• SOURCE RECORDS:
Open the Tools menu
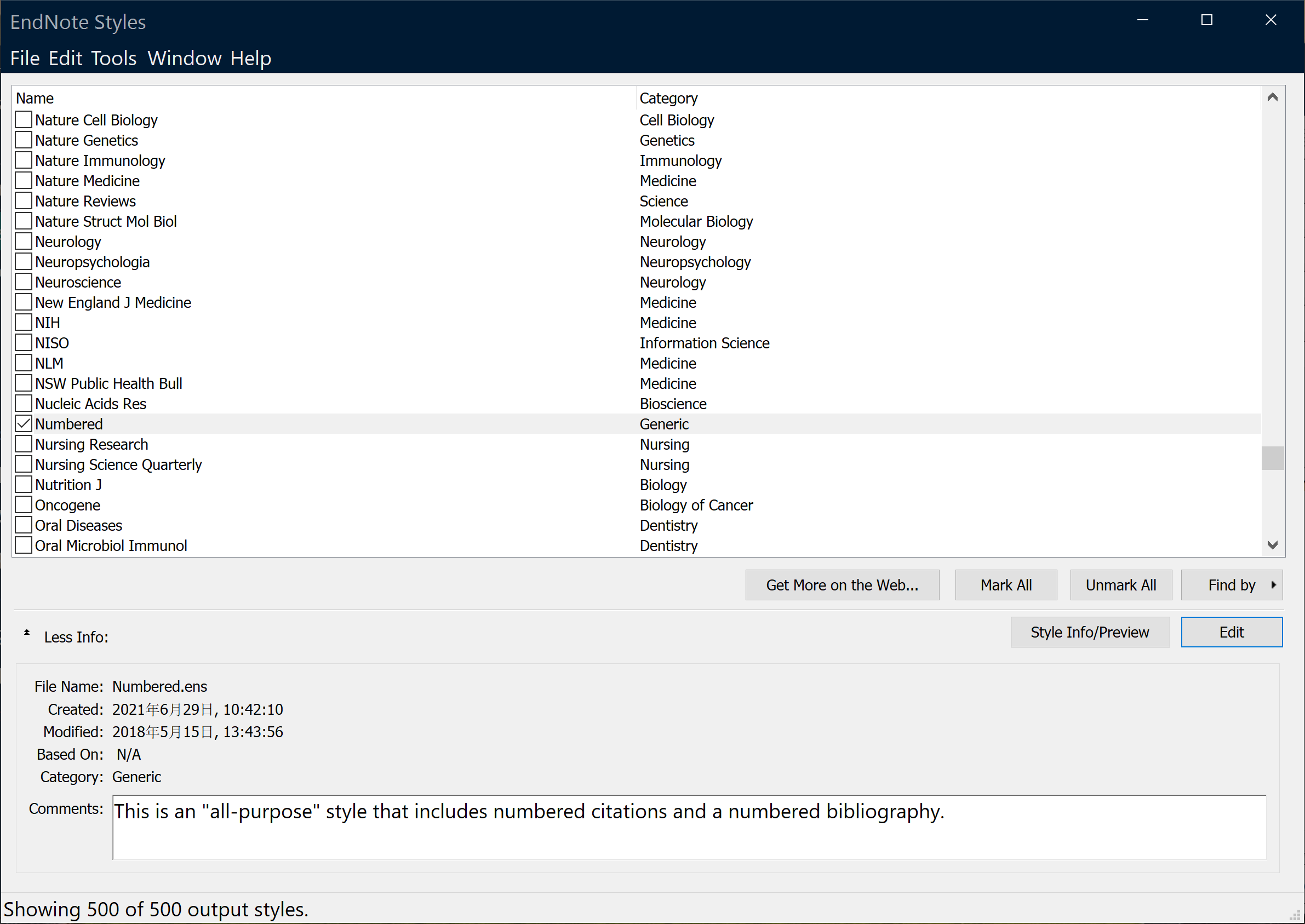Image resolution: width=1305 pixels, height=924 pixels. [x=114, y=58]
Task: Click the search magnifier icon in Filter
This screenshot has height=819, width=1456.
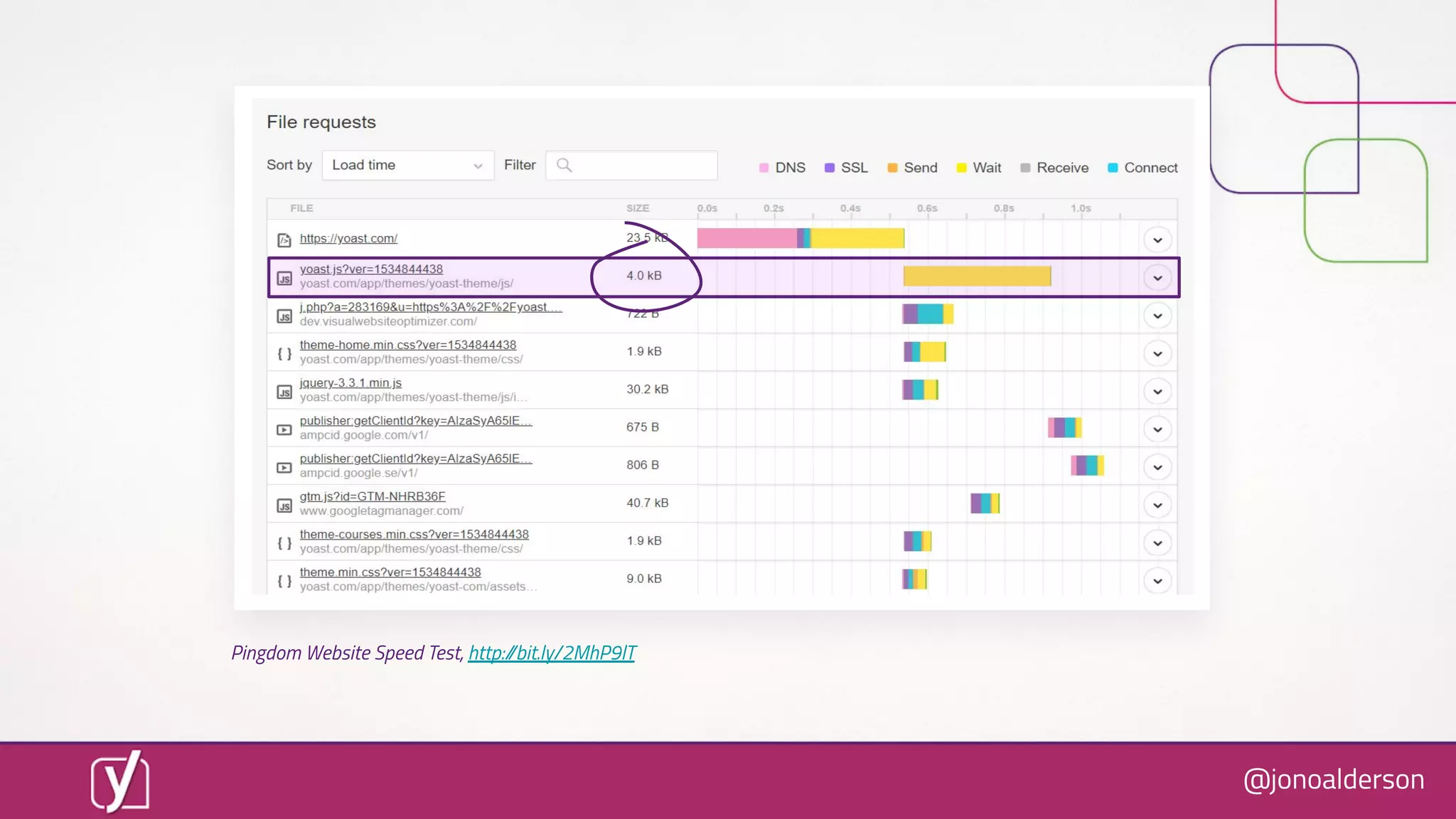Action: tap(564, 166)
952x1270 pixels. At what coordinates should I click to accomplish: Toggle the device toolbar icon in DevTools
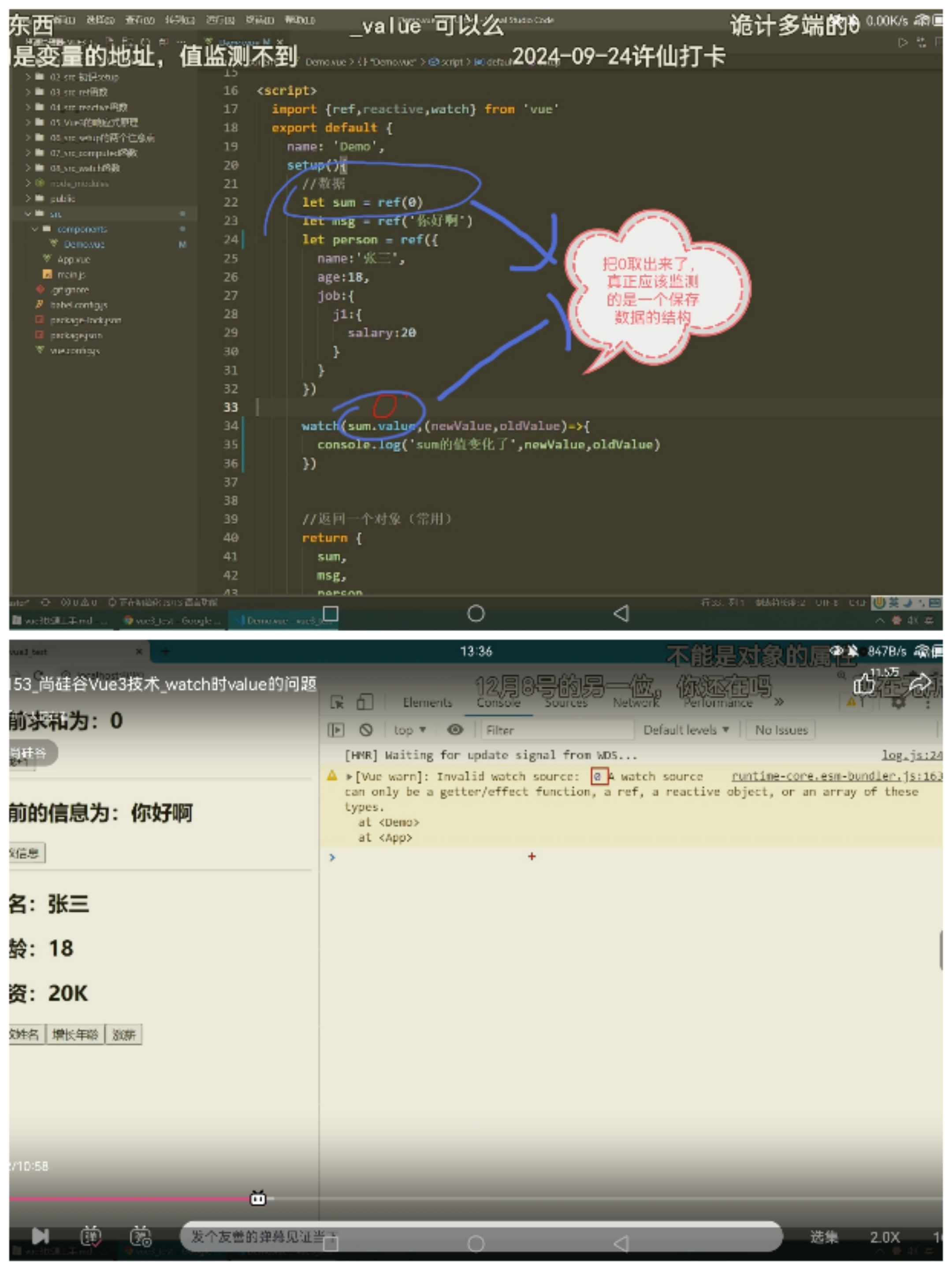365,702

• WORK INSTRUCTION: Transcription of the lines from the one with "This screenshot has height=819, width=1456." through the end of the entries is required, exact and with no pictures.

• ANSWER TO THE EXERCISE:
This screenshot has height=819, width=1456.
Action: tap(564, 166)
952x1270 pixels. At what coordinates should I click to accomplish: Toggle the device toolbar icon in DevTools
365,702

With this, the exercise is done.